Initial program break: 0x559b4fc4b000
Allocated 32 bytes at: 0x559b4fc6c000
Program break after sbrk: 0x559b4fc6c020

Just by the output we can see that the jump in address is way too much. This behavior might be attributed to printf calling malloc internally for its requirements.

Therefore, never mix the two.

mmap()

mmap is a Linux syscall and mmap() is libc wrapper around it.

mmap stands for memory map which lets a process map files or anonymous memory into its virtual address space.

Unlike brk/sbrk, which adjust the heap break, mmap can allocate memory anywhere in the mmap region of the virtual address space, not just growing the heap upward.

If mmap() was successful, it returns a pointer to the allocated memory. If failed, (void *) -1.

Every time we run a program on Linux, the dynamic linker (ld.so) uses mmap to load shared libraries (.so files) in our address space. So, we don’t use mmap directly, unless we’re doing systems programming; but we are incomplete without it.

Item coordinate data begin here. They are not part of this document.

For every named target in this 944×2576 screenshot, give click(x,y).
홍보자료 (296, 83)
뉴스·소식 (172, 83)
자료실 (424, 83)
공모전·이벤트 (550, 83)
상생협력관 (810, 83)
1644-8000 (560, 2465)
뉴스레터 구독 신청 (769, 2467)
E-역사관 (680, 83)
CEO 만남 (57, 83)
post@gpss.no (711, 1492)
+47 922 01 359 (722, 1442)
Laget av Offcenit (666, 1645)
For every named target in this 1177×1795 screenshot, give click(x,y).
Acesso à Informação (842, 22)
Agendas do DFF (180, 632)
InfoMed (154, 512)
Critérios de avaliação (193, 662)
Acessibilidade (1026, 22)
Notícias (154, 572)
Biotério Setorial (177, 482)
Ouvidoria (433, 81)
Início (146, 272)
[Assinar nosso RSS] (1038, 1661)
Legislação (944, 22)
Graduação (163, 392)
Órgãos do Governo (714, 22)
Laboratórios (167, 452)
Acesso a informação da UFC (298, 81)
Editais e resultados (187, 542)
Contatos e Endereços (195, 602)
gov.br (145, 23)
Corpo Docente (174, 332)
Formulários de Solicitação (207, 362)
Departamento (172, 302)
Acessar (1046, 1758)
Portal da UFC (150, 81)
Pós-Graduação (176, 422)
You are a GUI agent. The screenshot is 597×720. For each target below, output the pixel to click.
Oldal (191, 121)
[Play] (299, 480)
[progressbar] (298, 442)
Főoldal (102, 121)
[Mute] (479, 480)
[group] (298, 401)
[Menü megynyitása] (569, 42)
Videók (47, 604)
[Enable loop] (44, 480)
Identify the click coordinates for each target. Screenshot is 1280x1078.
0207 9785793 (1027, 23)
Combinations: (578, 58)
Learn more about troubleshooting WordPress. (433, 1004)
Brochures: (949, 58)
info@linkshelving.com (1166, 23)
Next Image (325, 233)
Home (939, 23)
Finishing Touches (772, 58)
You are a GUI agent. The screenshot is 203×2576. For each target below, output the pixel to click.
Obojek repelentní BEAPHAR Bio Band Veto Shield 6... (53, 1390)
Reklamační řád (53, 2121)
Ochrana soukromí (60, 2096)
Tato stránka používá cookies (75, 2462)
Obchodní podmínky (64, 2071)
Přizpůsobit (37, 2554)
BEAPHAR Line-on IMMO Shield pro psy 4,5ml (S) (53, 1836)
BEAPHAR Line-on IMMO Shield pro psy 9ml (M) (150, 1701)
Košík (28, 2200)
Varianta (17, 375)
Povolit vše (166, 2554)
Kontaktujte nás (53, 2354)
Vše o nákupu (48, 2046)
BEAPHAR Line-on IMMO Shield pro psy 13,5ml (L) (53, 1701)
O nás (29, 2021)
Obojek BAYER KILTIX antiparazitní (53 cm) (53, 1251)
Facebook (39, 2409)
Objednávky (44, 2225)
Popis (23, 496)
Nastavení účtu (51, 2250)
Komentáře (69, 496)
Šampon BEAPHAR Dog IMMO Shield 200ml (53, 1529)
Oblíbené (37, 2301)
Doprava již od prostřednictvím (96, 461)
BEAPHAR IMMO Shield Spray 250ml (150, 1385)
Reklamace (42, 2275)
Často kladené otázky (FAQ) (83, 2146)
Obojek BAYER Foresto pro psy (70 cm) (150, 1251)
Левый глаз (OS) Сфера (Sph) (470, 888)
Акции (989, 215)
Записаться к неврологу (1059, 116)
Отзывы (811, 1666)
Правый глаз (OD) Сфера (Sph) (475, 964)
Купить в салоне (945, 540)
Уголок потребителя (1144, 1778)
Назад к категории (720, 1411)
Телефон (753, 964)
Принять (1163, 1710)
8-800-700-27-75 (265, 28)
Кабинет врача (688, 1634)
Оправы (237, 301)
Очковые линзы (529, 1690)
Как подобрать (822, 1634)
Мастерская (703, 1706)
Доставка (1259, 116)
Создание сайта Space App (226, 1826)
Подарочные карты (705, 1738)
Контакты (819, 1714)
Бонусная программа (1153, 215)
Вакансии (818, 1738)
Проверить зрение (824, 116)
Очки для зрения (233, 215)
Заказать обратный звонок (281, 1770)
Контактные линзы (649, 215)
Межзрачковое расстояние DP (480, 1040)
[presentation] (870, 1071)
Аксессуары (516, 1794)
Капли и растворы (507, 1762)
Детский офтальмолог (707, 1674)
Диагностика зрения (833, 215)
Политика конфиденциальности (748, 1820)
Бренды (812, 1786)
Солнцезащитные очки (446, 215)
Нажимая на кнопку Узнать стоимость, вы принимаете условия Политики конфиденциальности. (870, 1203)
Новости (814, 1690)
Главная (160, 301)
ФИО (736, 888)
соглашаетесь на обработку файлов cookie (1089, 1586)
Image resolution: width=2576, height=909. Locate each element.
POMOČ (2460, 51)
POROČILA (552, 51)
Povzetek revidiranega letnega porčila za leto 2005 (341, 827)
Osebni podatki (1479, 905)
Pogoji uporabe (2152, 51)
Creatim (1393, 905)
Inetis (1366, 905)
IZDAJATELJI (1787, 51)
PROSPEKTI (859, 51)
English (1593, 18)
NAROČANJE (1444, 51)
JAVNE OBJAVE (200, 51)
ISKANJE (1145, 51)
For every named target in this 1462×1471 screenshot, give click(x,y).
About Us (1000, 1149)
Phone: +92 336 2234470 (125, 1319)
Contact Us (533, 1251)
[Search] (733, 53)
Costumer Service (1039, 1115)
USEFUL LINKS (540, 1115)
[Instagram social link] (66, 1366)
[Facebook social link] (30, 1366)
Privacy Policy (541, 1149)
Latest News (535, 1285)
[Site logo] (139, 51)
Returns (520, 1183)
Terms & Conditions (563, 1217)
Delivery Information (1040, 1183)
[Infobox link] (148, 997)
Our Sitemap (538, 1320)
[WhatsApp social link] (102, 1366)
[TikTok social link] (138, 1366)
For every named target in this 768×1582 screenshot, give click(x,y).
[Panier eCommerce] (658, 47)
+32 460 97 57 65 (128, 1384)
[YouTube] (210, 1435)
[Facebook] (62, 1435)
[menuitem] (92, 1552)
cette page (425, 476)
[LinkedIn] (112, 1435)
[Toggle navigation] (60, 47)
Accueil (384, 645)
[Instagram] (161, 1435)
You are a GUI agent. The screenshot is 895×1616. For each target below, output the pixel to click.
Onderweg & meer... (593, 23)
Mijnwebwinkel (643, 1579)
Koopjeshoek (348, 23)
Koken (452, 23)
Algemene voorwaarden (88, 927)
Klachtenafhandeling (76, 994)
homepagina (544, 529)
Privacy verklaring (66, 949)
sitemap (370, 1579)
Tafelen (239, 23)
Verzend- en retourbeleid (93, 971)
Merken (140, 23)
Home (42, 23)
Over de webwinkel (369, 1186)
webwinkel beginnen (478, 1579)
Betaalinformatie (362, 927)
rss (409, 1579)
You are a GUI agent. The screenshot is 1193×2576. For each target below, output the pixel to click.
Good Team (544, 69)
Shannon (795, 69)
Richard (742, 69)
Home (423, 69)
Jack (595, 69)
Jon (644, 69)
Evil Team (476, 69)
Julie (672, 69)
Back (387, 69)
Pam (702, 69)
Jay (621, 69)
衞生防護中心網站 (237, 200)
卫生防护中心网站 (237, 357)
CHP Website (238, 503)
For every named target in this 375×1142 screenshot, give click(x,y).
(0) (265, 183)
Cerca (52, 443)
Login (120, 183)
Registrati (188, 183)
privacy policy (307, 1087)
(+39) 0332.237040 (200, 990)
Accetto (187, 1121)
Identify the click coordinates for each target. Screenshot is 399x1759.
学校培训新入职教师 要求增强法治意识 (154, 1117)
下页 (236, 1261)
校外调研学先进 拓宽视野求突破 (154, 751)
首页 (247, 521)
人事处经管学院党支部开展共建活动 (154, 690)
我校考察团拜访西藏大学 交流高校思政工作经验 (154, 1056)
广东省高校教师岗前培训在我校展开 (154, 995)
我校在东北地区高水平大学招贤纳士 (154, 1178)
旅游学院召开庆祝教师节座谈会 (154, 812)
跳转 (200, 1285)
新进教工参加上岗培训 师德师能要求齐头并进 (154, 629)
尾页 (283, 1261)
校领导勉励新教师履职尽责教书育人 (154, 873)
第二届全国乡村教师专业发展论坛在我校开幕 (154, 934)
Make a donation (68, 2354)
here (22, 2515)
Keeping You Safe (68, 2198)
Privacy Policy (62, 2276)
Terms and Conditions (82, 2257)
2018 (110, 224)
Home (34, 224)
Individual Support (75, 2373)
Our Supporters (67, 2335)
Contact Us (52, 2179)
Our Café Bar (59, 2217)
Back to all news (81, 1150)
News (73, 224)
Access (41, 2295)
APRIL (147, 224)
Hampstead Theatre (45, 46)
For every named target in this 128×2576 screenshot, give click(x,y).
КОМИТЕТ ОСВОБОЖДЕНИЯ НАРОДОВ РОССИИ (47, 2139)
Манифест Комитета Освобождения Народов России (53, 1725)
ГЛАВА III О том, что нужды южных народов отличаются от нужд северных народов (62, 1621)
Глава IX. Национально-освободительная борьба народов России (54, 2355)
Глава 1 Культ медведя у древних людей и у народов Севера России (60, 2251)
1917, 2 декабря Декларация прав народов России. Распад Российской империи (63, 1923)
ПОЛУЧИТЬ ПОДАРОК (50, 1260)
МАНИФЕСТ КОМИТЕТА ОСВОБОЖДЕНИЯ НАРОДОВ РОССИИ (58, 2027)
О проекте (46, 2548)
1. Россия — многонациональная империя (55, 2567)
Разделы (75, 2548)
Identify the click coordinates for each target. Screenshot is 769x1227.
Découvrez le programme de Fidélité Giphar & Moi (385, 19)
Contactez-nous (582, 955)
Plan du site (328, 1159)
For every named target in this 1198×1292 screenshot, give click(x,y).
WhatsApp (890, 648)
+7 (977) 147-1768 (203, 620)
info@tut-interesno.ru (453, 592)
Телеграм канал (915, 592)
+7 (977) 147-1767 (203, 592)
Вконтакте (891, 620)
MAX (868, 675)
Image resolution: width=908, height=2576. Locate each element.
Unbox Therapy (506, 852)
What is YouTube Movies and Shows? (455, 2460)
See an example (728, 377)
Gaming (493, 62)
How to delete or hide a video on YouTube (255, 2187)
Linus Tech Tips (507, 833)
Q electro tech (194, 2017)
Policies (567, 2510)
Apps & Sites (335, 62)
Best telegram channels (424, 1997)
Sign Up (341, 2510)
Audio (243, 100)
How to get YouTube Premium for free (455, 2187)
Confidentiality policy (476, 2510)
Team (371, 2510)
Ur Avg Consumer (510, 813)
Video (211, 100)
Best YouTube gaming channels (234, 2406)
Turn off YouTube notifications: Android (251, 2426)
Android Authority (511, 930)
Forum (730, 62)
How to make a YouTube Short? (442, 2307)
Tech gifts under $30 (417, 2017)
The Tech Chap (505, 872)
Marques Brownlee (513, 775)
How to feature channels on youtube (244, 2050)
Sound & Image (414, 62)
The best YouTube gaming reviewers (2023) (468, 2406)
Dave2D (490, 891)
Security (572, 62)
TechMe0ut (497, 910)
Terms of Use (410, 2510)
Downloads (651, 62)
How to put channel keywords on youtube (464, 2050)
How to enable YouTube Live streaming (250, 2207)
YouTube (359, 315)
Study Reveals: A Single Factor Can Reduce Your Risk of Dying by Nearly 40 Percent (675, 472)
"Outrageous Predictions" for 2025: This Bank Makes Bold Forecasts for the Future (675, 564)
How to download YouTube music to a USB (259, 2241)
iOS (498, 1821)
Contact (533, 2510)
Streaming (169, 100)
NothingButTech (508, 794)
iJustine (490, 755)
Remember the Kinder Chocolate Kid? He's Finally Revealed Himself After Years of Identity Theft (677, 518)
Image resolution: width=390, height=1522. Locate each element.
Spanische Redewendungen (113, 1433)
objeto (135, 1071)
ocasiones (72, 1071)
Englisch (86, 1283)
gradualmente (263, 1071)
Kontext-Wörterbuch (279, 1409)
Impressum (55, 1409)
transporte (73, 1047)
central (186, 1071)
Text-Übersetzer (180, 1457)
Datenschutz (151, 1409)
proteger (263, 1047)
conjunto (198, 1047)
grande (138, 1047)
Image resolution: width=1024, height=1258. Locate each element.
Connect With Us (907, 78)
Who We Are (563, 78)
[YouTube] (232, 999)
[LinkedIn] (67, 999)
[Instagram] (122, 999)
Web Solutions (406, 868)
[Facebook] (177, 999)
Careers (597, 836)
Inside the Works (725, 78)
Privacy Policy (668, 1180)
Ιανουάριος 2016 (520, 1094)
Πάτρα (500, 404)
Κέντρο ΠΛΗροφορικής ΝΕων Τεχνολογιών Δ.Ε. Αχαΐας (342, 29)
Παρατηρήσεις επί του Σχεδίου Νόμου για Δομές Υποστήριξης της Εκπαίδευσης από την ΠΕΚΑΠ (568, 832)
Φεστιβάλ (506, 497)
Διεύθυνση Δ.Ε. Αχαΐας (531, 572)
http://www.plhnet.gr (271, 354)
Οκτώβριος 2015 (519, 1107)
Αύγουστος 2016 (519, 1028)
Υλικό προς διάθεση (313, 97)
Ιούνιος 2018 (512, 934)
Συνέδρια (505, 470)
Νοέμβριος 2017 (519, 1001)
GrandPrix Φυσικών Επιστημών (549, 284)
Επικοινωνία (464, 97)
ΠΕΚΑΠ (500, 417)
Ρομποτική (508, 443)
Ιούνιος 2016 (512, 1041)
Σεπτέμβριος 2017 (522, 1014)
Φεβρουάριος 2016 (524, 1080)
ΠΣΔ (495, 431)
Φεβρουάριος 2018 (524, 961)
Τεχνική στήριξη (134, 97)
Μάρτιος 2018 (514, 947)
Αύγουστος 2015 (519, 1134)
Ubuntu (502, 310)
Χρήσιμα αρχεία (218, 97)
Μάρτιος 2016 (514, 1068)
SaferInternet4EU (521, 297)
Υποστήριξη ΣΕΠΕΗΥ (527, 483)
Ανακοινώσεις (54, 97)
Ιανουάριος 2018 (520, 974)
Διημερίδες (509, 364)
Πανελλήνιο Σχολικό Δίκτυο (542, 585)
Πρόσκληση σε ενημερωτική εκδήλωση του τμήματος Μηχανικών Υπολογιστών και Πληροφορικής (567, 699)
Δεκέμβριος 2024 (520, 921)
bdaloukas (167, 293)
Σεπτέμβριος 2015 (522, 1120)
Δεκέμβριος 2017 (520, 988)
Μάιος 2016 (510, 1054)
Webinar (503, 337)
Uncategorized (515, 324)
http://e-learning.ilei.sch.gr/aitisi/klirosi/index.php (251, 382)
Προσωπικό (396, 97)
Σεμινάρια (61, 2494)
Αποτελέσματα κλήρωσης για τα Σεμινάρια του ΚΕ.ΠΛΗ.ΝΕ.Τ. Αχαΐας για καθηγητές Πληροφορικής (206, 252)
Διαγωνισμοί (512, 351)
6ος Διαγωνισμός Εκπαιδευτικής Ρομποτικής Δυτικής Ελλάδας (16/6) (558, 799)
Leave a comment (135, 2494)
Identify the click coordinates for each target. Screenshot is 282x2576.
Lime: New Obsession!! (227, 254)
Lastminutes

• In a more melodramatic way, we might not use it directly, but Its presence is a boon to us.

mmap has a variety of use cases and dynamic memory allocation is one of them.

1. File mapping. Map a file into memory and access it like an array.
2. Anonymous mapping: Heap-like memory without touching the process break.
3. Shared memory: Two processes can map the same file and see each other’s updates.

Where are the boundaries?

If you notice, stack is free flowing, heap is free flowing and mmap is free flowing. Where are the boundaries that prevent collision?

• Code section is fixed at compile-time.
• data/bss size is known at compile-time, so that is also fixed.
• The start of heap is fixed, just after data/bss. But the end is floating.
• The start of stack is fixed at the top of user space and grows downwards. But the end is floating again, depending on stack pointer.
• At last we have mmap region, which is surrounded by floating regions.

The answer is that there are no boundaries.

First of all, the virtual address space is large enough to make this problem insignificant for normal use case.

Second, the kernel has data structures which keep every allocation in control and lets the kernel not allocate memory when there is a point of conflict.

sbrk() or mmap()

How the allocator decides whether to use sbrk() or mmap() ?

• Although the exact implementation can vary, the concept remains the same.
• Small allocations via sbrk() and large allocations via mmap(). The definition of small and large can be allocator specific which we will explore later.

And we are done with the syscalls enabling dynamic memory allocation.